The agency will include a smaller office also created by Burr last year: the Biomedical Advanced Research and Development Authority. The office will manage private and university-based research on vaccines and drugs for national medical emergencies.
Burr said that the authority already has begun making grants for drug research but that this week's omnibus spending bill in Congress threatens to cut that funding.
The Senate had $189 million for the biomedical research agency for next year; the new omnibus bill cut the amount to $103 million. Burr said the cut would reduce the amount of grants the agency could award for research.
"It means we've got to pick and choose potential threat areas," Burr said.
The biomedical research authority also might be close to hiring its first director, Vanderwagen told Burr during the tour.
Lt. governor debates set
Debates are set for the Democratic candidates for lieutenant governor.
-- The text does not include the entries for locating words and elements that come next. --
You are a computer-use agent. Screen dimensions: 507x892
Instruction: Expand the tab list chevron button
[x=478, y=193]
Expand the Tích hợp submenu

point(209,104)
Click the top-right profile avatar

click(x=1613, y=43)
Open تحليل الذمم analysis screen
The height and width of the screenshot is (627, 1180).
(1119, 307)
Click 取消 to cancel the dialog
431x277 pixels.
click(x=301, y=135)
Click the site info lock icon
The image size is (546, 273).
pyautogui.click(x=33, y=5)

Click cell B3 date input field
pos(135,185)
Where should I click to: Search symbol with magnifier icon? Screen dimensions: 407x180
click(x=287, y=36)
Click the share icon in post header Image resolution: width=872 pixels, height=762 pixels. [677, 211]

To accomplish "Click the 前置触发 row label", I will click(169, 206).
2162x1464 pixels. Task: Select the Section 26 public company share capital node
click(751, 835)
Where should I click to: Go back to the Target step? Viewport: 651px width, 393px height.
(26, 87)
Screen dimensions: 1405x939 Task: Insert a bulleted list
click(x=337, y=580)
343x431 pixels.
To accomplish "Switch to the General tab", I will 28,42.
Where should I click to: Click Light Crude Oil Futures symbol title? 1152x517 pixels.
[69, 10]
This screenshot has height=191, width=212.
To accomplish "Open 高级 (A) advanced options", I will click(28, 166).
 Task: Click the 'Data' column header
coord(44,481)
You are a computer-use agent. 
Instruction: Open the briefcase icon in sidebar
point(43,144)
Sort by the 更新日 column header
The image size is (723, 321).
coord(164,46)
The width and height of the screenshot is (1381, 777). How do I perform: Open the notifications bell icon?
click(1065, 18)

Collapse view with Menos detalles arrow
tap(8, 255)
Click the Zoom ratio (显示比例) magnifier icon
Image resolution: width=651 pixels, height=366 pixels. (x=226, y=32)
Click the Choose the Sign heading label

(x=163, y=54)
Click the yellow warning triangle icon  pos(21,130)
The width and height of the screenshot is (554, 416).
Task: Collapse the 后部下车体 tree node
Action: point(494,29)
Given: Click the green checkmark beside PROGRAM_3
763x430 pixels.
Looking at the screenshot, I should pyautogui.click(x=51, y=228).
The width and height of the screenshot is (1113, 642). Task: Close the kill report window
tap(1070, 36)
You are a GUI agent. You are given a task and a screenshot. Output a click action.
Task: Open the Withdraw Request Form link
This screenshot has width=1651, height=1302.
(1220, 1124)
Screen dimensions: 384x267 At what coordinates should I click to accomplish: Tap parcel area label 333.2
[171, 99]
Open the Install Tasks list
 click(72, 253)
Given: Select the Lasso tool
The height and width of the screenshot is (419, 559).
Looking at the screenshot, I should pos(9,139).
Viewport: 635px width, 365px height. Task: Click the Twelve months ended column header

The N.C. Federation of College Democrats has organized six debates across the state and invited all four primary candidates.
Canton Mayor Pat Smathers and Winston-Salem City Council member Dan Besse have committed to the schedule. Raleigh lawyer Hampton Dellinger has said he wants to debate, while state Sen. Walter Dalton is not expected to attend.
The debates will be held Jan. 19 at UNC-Asheville, Jan. 24 at Fayetteville State University, Feb. 7 at Salem College in Winston-Salem, Feb. 21 at a college in Raleigh, March 1 at Johnson C. Smith University in Charlotte and March 20 at Cape Fear Community College in Wilmington.
A wish comes true
U.S. Rep. Virginia Foxx got her Christmas (tree) wish.
In addition to passing the mega-spending plan for the United States for the coming year, the U.S. House of Representatives also voted Monday on a resolution by the Banner Elk Republican honoring Christmas trees.
The resolution pays tribute to the economic and cultural contributions of the Christmas tree industry, said Foxx, who said she is a former Christmas tree farmer.
North Carolina is the country's No. 2 tree-growing state.
Hunt wasn't there
Jim Hunt was not at a Bill Clinton fundraiser Monday night.
In an article Tuesday, Dome noted that a Raleigh woman said she met Hunt while inside a fundraiser for U.S. Sen. Hillary Rodham Clinton's presidential campaign at the Brier Creek Country Club.
The media were not allowed inside, and the woman was mistaken, our colleague Michael Biesecker writes.
Howie Devane, an assistant to the former governor, said Hunt was actually on his way to an engagement in Pinehurst when he was reported to have been in Raleigh.
But, he added, it would be useful if Hunt had the ability to be in two places at once.
"He was nowhere near the Clinton event," Devane said. "But if y'all find out who it was, please let me know. We could use a good impersonator, with all the competing requests we get for speaking engagements."